Activists wearing T-shirts which spelled out “No Tar Sands” in protest against BP’s extraction of oil in Canada were dragged out as they tried to stage a demonstration during the meeting.
They got farther than fishermen from the US gulf coast who were denied entry amid claims their livelihoods had been destroyed by the giant slick from BP’s Macondo well caused by the explosion of the Deepwater Horizon rig last April
Louisiana fisher Diane Wilson was arrested for breach of the peace after a protest in which she smeared herself in an oil-like substance as she tried to gain access to the meeting.

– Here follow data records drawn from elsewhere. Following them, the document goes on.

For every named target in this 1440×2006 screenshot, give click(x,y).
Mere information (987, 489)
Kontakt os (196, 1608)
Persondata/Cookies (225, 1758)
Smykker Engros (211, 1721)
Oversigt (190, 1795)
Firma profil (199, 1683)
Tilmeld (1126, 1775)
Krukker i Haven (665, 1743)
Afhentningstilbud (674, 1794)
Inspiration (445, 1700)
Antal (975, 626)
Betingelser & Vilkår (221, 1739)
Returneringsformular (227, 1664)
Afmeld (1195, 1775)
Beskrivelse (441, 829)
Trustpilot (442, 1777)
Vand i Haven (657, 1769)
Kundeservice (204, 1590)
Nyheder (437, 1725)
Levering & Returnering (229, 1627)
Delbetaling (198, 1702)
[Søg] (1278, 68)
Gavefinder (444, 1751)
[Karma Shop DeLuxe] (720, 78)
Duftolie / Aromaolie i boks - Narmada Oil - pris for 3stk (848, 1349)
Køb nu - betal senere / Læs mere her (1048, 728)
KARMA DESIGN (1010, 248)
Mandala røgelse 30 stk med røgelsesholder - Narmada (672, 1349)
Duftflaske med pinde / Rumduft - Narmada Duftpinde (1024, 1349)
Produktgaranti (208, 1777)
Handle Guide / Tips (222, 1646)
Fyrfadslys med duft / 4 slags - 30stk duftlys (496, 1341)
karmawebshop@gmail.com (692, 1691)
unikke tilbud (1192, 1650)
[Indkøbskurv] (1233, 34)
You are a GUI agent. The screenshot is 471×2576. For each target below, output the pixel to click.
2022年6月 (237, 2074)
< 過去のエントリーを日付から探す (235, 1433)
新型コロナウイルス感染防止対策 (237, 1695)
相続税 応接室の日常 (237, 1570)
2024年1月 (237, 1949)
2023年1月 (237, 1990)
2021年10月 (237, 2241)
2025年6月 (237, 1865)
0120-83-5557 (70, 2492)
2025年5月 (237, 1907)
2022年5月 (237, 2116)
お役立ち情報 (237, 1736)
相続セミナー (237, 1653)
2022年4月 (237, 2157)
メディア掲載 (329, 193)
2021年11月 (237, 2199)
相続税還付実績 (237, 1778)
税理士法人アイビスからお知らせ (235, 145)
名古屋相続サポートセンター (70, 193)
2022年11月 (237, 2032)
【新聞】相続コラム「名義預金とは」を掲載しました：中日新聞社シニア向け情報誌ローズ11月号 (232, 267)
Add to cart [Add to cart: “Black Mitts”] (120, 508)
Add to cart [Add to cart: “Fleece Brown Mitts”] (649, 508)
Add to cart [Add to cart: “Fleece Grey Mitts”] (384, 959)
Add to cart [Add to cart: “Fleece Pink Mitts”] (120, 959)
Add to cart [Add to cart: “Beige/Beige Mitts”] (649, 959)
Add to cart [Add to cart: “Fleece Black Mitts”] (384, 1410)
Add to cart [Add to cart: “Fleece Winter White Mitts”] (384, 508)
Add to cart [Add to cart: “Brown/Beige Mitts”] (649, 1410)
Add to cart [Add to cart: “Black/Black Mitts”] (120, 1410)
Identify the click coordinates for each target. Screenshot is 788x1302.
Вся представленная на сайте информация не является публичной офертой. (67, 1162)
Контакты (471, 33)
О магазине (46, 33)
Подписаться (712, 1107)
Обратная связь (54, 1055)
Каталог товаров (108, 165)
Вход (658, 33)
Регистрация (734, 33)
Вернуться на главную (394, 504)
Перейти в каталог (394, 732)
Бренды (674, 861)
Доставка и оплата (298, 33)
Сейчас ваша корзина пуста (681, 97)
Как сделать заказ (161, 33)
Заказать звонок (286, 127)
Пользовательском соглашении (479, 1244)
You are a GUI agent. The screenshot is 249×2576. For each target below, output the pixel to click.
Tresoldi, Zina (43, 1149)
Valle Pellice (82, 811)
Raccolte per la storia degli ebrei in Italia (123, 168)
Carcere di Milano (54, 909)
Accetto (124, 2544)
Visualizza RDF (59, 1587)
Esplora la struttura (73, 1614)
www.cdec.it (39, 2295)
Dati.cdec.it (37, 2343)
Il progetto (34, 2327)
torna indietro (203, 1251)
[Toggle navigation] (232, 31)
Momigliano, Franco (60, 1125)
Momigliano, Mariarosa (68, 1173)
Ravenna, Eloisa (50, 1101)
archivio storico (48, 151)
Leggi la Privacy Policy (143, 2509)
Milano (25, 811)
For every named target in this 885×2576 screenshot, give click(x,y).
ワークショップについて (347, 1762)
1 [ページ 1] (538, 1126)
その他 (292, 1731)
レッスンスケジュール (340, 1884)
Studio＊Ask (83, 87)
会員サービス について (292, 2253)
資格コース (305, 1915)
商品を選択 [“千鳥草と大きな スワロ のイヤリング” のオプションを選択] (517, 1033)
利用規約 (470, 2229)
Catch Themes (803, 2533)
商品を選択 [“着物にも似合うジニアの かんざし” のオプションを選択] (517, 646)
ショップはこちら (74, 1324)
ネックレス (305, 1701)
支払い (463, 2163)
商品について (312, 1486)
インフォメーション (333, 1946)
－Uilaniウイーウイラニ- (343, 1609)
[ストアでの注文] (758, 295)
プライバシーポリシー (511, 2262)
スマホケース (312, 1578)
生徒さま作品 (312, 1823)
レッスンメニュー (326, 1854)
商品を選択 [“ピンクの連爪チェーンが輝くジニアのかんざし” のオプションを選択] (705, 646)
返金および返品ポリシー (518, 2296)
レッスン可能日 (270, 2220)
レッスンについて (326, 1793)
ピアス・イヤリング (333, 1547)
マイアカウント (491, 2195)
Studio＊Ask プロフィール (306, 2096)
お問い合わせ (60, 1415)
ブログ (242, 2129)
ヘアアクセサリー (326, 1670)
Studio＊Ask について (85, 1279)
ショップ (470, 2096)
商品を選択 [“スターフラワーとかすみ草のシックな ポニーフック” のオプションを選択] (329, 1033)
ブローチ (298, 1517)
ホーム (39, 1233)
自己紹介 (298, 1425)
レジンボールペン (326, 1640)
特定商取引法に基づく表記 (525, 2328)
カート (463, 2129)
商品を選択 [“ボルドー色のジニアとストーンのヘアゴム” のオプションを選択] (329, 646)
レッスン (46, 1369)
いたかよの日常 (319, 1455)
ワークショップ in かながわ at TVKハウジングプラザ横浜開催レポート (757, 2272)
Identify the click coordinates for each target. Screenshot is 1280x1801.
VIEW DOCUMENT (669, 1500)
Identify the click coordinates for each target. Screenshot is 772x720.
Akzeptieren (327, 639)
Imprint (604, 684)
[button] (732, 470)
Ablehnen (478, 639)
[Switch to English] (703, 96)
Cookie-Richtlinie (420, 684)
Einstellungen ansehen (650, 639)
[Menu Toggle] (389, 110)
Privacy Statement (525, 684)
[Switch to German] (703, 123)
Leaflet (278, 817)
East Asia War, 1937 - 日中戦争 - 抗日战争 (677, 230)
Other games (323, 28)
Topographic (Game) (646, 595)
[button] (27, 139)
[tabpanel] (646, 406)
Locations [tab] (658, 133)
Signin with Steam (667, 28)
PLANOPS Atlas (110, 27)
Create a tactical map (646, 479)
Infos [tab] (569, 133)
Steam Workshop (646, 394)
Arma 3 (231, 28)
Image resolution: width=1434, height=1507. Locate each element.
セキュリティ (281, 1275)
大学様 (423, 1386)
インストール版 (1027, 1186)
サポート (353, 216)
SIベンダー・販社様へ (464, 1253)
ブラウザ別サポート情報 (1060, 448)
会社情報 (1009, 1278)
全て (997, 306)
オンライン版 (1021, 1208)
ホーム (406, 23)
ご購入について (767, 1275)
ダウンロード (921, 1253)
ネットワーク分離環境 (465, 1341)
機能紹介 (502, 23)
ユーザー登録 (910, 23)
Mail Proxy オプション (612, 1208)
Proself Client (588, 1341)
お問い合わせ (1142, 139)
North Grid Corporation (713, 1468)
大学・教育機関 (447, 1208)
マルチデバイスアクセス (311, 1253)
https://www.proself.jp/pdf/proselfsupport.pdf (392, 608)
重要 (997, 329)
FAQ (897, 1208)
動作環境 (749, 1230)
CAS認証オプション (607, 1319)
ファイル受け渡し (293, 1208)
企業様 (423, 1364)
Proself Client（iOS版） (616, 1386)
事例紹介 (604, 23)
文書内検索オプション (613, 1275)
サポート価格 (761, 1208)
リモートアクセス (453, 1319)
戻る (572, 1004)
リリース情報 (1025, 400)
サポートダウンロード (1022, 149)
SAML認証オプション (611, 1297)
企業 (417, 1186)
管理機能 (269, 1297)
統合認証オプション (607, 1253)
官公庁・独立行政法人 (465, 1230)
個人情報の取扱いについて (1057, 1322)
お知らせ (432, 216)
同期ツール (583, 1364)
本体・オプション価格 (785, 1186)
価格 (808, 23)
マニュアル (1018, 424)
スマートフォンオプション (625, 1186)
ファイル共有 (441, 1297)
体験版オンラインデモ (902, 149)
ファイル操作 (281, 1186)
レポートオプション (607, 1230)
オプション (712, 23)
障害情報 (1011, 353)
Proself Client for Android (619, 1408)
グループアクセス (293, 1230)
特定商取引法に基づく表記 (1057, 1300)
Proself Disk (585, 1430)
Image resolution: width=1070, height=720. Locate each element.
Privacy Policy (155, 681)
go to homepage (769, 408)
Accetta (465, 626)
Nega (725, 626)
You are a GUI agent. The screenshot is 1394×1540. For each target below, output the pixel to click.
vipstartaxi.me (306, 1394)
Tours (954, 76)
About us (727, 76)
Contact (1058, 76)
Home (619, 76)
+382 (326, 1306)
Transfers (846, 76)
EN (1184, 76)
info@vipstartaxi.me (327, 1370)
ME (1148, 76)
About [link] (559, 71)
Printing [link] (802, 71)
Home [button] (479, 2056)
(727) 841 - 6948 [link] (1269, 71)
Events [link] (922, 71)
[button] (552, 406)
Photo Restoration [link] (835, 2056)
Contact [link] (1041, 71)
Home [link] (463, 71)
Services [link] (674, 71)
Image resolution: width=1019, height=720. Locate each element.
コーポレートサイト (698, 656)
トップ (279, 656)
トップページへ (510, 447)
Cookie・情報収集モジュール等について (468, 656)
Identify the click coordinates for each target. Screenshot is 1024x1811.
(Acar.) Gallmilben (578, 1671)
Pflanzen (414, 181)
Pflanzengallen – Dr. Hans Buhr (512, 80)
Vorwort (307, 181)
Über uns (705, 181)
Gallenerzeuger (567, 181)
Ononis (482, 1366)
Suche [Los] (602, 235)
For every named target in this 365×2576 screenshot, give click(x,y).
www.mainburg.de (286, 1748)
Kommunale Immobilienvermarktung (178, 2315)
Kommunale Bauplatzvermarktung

Inside, BP chairman Carl-Henric Svanberg tried to interrupt US activist and author Antonia Juhasz as she read a statement from the father of one of the 11 men who died when the Deepwater Horizon exploded.
BP chief executive Bob Dudley later read out the names of those killed, adding that nothing could be done to bring them back.
He said the accident had “shocked and saddened us all” and the company would do all it could to make sure there was no repeat.
Shareholders kept up the pressure on BP’s board with a sizeable protest vote over pay deals for the company’s top bosses. More than 11% of proxy votes cast by shareholders rejected the firm’s remuneration report.
Payouts deemed “wholly unacceptable” by a lobby group included annual bonuses of £380,000 for chief financial officer Byron Grote and £310,000 for Iain Conn, its chief executive of refining and marketing.
Tony Hayward, who presided over the company at the height of the crisis, did not receive an annual bonus for 2010, but he and former head of exploration Andy Inglis could potentially earn up to £8million and £6million respectively from vested performance shares.
About 25% of shareholder votes opposed the re-election of senior independent director Sir William Castell, who oversaw the appointments of Mr Svanberg and Mr Hayward.
BP’s bosses also faced angry questions from indigenous communities from Canada who criticised the company’s involvement in tarsand extraction in their territories, saying it was damaging their traditional way of life, environment and health.
The board was also challenged over the delayed £10billion share-swap and exploration deal with Russian state-owned Rosneft.
The UK supermajor offered to buy out its Russian partners in joint venture TNK-BP as it fought to push through the troubled tie-up proposal.
Mr Dudley said that his company and Rosneft had put in a joint offer for TNK-BP after its Russian oligarch shareholders objected to the deal.
TNK-BP’s shareholders, whose concerns over the agreement triggered a tribunal-imposed injunction, rejected the bid.
GMB union members staged a noisy protest outside the AGM over a dispute at a BP-owned biofuel site near Hull, where hundreds of workers say they have been locked out of the contract to build a new plant after the project fell behind schedule.